**Problem**
No pictures belong in the result; set down exactly the lines from the one containing "Click W badge for S. United 27-08-23 match" through the final line of the listing, and nothing more.

**Raw data**

******************************

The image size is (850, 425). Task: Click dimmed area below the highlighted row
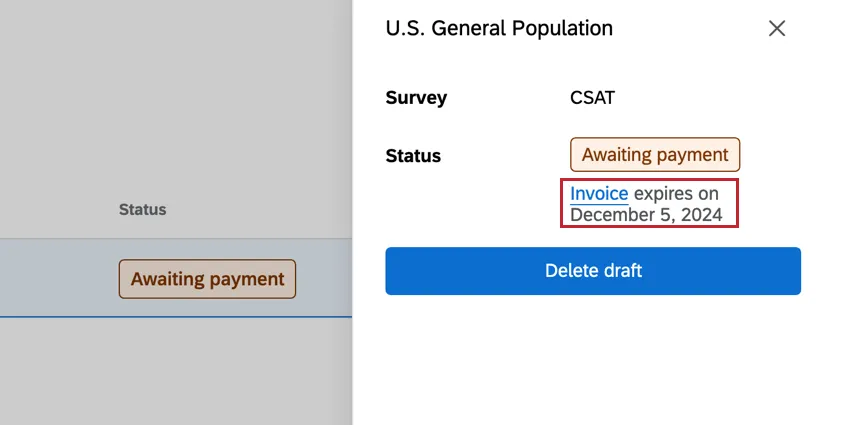point(175,370)
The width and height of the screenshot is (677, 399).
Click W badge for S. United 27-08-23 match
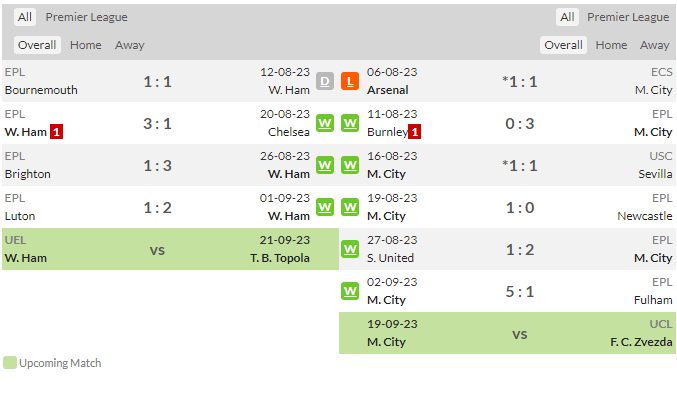pyautogui.click(x=350, y=249)

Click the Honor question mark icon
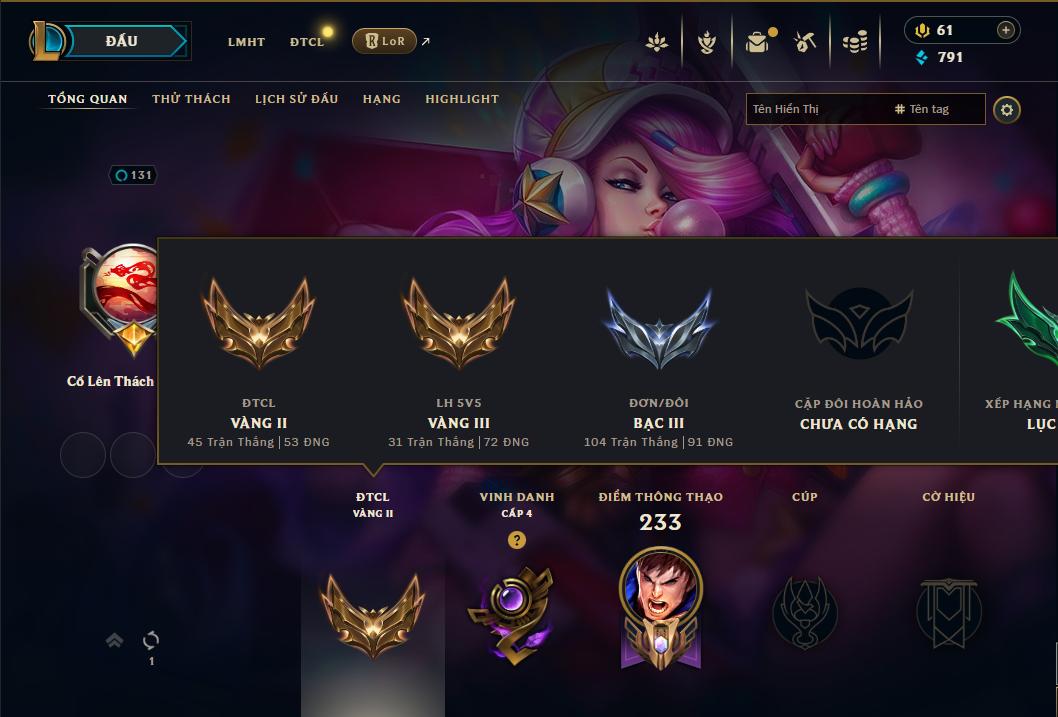pos(517,540)
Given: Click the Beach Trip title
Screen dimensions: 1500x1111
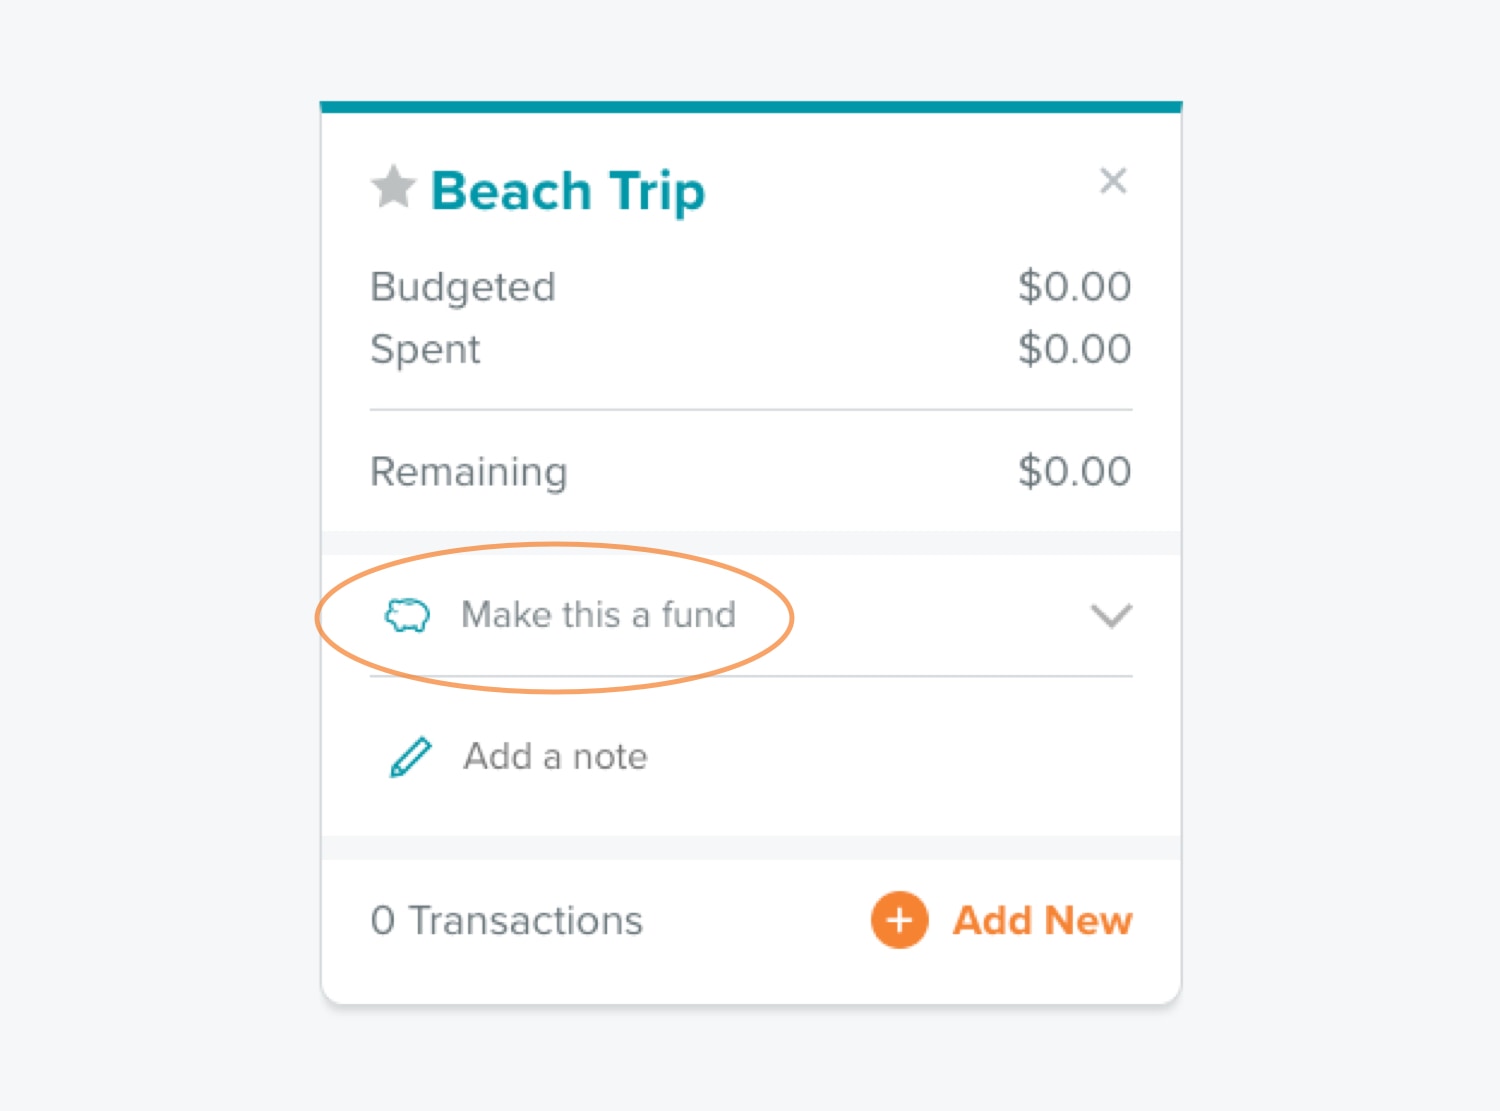Looking at the screenshot, I should click(x=567, y=191).
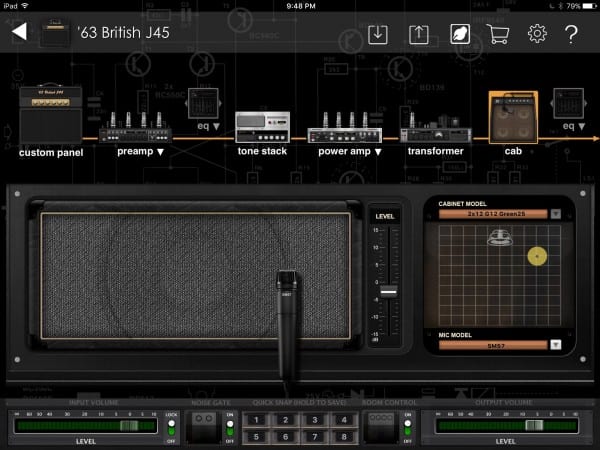600x450 pixels.
Task: Switch to the custom panel section
Action: [50, 115]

******************************

**Task solution**
Click W badge for S. United 27-08-23 match
pyautogui.click(x=350, y=249)

Click the Honor question mark icon
pos(517,540)
Given: Click the Beach Trip title
Screen dimensions: 1500x1111
Looking at the screenshot, I should click(x=567, y=191).
600x450 pixels.
Task: Switch to the custom panel section
Action: [50, 115]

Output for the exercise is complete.